> _Requirement A_
Please retype the records starting at the line that contains "Screen dimensions: 333x187" and ending at the line that contains "point(71,180)".
[start of Document extract]
Black Achievement Month 2021

Black Achievement Month 2021

Oktober is Black Achievement Month in Nederland, een maand waarin we mensen van kleur en hun bijdrage aan de samenleving vieren. We vroegen een aantal van onze dansers om te reflecteren op het belang van deze viering en over hoe zij zich door de danswereld van vandaag als dansers en kunstenaars bewegen. Gedurende de maand zullen we verschillende inzichten delen die door hen geschreven zijn. Veel plezier bij het lezen!

I approach every day with the goal of not being afraid to showcase all parts of myself that have been deemed unacceptable in predominately white spaces.

Ricardo Hartley III

Ricardo Hartley III

“I believe celebrating the existence of black and brown persons is acknowledging and expressing gratitude for work that has opened many doors and created countless opportunities.

Also, to serve as a reminder that there is still a great deal more to be done to ensure that the same opportunities are given to black and brown bodies, without the base assumptions of race, gender, sexuality, or tokenism.”

“I approach every day with the goal of not being afraid to showcase all parts of myself that have been deemed unacceptable in predominately white spaces.

I believe dancers of color are put into a monolith that prohibits change; imposed narratives that do not acknowledge the fact that black and brown bodies can exist in multiplicity and can be defined without the white gaze.
[end of Document extract]
> _Requirement B_
Echo the Black Achievement Month 2021 page in full, word for word.
[start of Stored data]
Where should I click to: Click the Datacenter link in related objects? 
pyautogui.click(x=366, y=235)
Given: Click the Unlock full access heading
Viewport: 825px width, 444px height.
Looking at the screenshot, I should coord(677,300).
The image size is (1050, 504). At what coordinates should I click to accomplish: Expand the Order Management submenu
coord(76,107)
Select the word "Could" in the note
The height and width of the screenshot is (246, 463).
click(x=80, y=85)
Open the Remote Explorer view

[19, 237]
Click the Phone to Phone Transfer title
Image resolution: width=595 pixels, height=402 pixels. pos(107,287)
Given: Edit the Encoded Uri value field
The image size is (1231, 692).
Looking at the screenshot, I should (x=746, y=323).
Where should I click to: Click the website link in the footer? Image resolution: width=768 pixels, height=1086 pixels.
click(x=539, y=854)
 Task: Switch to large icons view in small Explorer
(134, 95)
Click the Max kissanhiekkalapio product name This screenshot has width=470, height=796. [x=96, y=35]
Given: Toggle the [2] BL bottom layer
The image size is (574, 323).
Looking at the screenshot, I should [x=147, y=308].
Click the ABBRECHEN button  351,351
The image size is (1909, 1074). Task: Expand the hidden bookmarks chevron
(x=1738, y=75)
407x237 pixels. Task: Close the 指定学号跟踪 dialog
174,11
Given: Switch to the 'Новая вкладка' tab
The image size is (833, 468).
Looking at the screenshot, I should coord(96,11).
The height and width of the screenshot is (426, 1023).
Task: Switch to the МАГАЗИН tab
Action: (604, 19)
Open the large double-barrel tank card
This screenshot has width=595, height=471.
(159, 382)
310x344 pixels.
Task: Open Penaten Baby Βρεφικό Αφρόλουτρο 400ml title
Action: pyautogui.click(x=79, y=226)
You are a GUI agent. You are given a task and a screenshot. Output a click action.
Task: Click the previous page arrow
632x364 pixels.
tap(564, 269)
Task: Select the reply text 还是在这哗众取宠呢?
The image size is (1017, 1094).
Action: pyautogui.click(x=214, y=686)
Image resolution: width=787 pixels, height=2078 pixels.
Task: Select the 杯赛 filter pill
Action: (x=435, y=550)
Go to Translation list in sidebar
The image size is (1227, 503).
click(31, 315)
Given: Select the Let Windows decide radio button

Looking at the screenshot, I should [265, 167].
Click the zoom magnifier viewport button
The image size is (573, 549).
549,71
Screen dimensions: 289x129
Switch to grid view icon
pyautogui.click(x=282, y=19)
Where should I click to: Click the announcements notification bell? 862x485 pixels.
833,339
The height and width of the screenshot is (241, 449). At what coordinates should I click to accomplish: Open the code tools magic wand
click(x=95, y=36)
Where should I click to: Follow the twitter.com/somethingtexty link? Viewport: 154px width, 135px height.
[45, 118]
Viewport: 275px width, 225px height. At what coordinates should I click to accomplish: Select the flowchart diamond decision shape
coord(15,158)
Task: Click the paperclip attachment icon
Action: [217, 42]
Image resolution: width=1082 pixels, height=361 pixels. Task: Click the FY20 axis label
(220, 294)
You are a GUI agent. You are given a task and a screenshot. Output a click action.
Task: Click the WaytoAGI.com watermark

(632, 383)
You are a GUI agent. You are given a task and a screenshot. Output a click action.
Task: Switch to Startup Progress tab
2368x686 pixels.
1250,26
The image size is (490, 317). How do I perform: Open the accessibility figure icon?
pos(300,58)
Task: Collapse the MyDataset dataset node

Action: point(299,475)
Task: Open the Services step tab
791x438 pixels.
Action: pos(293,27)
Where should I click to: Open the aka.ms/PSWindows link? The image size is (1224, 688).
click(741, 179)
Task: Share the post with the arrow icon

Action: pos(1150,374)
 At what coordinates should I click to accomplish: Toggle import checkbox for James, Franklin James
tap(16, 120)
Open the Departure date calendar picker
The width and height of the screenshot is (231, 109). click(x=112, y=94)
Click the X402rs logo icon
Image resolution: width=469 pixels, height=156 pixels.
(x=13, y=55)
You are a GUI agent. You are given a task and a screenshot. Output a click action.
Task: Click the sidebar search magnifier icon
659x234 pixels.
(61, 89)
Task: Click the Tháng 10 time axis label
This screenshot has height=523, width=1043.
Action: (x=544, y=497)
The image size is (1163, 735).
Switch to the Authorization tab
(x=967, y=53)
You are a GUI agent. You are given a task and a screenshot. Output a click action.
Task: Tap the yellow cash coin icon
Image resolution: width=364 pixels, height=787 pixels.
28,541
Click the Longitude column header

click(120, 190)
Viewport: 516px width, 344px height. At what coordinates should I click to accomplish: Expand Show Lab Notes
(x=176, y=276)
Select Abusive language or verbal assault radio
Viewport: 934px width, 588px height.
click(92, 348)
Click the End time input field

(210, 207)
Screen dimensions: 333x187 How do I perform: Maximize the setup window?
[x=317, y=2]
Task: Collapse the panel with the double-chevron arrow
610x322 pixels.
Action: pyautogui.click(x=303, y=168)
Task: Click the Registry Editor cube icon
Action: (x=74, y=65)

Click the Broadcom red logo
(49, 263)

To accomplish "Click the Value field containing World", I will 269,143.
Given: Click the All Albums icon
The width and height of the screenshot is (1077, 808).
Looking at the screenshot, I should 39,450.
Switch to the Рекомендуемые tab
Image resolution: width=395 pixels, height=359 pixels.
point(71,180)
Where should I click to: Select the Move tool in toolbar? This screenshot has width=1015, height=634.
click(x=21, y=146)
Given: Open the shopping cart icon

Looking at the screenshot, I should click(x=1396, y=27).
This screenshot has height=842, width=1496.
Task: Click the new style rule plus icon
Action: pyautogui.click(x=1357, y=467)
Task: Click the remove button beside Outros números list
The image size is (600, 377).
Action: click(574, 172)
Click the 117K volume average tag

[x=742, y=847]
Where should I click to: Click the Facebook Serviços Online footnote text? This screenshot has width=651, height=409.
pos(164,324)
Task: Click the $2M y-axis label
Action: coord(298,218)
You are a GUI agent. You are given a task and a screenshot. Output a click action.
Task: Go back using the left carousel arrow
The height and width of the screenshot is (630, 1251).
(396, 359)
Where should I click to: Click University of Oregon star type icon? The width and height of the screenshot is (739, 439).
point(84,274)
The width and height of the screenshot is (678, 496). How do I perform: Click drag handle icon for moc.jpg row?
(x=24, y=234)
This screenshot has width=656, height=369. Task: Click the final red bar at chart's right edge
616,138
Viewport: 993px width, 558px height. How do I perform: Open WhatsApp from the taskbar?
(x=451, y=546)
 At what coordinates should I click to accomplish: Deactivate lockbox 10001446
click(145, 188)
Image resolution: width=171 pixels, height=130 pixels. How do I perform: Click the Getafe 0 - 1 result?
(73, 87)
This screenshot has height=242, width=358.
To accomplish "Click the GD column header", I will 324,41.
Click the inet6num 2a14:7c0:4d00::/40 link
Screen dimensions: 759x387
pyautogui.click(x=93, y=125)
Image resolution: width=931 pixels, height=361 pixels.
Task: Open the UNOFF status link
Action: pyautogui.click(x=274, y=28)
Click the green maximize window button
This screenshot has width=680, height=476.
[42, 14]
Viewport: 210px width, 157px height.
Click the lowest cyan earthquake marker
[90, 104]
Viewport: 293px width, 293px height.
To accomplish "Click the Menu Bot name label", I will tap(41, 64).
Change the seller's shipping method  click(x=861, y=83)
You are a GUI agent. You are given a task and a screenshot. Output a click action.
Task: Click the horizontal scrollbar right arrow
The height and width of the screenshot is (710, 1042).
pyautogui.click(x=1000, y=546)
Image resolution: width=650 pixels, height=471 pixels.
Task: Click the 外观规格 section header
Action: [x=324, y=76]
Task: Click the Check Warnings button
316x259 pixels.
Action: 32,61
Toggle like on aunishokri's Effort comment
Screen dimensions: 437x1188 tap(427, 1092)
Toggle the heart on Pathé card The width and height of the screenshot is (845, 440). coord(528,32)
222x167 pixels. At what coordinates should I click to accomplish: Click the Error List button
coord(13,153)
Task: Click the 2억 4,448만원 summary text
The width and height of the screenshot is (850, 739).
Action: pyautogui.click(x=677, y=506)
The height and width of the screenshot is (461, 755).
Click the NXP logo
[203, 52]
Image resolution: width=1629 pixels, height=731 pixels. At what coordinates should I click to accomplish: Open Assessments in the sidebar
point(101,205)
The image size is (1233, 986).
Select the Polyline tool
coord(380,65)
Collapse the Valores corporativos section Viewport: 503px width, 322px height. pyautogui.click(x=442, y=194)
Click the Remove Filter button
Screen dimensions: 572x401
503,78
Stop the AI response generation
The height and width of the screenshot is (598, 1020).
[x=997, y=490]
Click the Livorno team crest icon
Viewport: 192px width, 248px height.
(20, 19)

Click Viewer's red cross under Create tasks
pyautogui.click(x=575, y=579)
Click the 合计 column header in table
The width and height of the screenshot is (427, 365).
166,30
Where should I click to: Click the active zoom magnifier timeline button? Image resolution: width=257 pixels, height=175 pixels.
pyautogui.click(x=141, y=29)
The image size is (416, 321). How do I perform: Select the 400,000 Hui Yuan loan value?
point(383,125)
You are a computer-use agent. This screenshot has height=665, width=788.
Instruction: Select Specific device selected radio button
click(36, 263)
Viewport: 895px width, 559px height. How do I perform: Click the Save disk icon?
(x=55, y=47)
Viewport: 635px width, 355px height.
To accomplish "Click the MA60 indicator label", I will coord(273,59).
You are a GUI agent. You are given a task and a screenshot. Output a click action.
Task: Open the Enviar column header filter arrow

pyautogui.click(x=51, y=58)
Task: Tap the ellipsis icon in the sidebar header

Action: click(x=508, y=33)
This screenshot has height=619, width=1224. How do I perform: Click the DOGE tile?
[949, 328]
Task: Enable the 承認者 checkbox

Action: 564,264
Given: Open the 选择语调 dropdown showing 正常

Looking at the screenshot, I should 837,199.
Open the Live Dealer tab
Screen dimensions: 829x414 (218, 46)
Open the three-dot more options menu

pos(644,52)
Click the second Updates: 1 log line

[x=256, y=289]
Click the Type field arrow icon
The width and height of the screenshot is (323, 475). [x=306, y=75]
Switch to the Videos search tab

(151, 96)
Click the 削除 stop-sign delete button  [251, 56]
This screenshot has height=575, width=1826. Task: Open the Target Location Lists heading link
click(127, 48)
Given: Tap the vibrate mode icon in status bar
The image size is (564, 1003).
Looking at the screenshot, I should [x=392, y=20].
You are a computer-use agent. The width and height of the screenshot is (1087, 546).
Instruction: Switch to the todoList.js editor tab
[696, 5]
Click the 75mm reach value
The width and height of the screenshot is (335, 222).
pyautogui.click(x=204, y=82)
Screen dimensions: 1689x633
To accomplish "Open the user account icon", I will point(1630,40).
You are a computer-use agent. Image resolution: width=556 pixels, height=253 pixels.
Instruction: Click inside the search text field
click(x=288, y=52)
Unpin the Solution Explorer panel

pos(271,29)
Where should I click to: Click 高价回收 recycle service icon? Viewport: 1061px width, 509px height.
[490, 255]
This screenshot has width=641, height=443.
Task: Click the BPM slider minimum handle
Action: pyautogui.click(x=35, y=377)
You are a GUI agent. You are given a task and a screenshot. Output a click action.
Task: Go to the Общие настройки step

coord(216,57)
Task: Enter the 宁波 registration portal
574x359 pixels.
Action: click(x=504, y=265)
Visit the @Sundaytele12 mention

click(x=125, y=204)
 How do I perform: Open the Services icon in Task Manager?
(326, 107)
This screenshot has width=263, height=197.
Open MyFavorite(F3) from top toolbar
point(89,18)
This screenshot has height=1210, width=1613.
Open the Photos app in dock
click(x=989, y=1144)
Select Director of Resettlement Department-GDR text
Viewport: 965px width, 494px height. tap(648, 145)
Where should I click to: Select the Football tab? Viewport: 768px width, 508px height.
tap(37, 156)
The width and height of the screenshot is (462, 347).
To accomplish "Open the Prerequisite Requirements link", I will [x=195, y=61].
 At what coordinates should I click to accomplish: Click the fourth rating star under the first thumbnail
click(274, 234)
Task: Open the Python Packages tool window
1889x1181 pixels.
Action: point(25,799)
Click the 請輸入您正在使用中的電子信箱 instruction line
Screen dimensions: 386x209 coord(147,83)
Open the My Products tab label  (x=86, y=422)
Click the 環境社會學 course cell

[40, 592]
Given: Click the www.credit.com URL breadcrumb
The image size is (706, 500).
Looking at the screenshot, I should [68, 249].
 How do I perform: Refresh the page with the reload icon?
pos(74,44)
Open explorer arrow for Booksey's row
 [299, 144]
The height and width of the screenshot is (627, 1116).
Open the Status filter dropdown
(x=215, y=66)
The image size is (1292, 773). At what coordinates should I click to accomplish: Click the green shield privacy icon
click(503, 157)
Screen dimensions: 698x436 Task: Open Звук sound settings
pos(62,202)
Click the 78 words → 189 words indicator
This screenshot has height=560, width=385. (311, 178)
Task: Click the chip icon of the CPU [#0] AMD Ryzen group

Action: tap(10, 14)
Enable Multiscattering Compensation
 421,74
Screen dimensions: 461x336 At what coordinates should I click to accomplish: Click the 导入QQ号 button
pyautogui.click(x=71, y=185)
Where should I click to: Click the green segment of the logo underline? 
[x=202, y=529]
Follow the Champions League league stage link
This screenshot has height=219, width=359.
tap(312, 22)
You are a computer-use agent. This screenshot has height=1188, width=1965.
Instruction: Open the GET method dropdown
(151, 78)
[end of Stored data]
> _Exercise result A_
Screen dimensions: 333x187 How do I perform: Maximize the setup window?
[x=317, y=2]
Task: Collapse the panel with the double-chevron arrow
610x322 pixels.
Action: pyautogui.click(x=303, y=168)
Task: Click the Registry Editor cube icon
Action: (x=74, y=65)

Click the Broadcom red logo
(49, 263)

To accomplish "Click the Value field containing World", I will 269,143.
Given: Click the All Albums icon
The width and height of the screenshot is (1077, 808).
Looking at the screenshot, I should 39,450.
Switch to the Рекомендуемые tab
Image resolution: width=395 pixels, height=359 pixels.
point(71,180)

> _Exercise result B_
Black Achievement Month 2021

Black Achievement Month 2021

Oktober is Black Achievement Month in Nederland, een maand waarin we mensen van kleur en hun bijdrage aan de samenleving vieren. We vroegen een aantal van onze dansers om te reflecteren op het belang van deze viering en over hoe zij zich door de danswereld van vandaag als dansers en kunstenaars bewegen. Gedurende de maand zullen we verschillende inzichten delen die door hen geschreven zijn. Veel plezier bij het lezen!

I approach every day with the goal of not being afraid to showcase all parts of myself that have been deemed unacceptable in predominately white spaces.

Ricardo Hartley III

Ricardo Hartley III

“I believe celebrating the existence of black and brown persons is acknowledging and expressing gratitude for work that has opened many doors and created countless opportunities.

Also, to serve as a reminder that there is still a great deal more to be done to ensure that the same opportunities are given to black and brown bodies, without the base assumptions of race, gender, sexuality, or tokenism.”

“I approach every day with the goal of not being afraid to showcase all parts of myself that have been deemed unacceptable in predominately white spaces.

I believe dancers of color are put into a monolith that prohibits change; imposed narratives that do not acknowledge the fact that black and brown bodies can exist in multiplicity and can be defined without the white gaze.